The mean fragment length from a geometric distribution is:

$$\langle L \rangle = \frac{1}{p} \qquad \text{For } p = 0.01: \;\langle L \rangle = 100\;\text{nt}$$

Step 4: Derive the signal intensity at position k

The number of fragments of length k out of N total molecules determines the fluorescence signal. The expected count at position k is:

$$n(k) = N \cdot p \cdot (1-p)^{k-1} = N \cdot p \cdot e^{-(k-1)\ln(1/(1-p))} \approx N \cdot p \cdot e^{-kp}$$

Step 5: Determine the practical read length limit

Base calling fails when the signal-to-noise ratio drops below a threshold. The signal decays exponentially while noise remains roughly constant. The read length L_max where signal equals noise floor (n_min):

$$N \cdot p \cdot e^{-L_{\max} \cdot p} = n_{\min} \implies L_{\max} = \frac{1}{p}\ln\left(\frac{Np}{n_{\min}}\right)$$

Step 6: Optimize p for maximum read length

Taking dL_max/dp = 0 to find the optimal ddNTP ratio, and using typical values (N = 10⁶ template molecules, n_min = 10):

$$p_{\text{opt}} = \frac{1}{L_{\text{target}}} \approx \frac{1}{1000} = 0.001$$

Modern Sanger sequencing optimizes the ddNTP:dNTP ratio to achieve 800–1000 bp read lengths. Beyond this, electrophoretic resolution of fragments differing by 1 bp (at size >1000) becomes the limiting factor rather than the Poisson statistics.

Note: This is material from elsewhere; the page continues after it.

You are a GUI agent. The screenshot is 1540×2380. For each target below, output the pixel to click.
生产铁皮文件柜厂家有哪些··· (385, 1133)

3.2 Next-Generation Sequencing (NGS)

NGS technologies perform massively parallel sequencing of millions to billions of DNA fragments simultaneously, reducing cost per base by orders of magnitude compared to Sanger. The cost of sequencing a human genome dropped from ~$3 billion (2001) to under $200 (2024).

Illumina Sequencing (Sequencing by Synthesis)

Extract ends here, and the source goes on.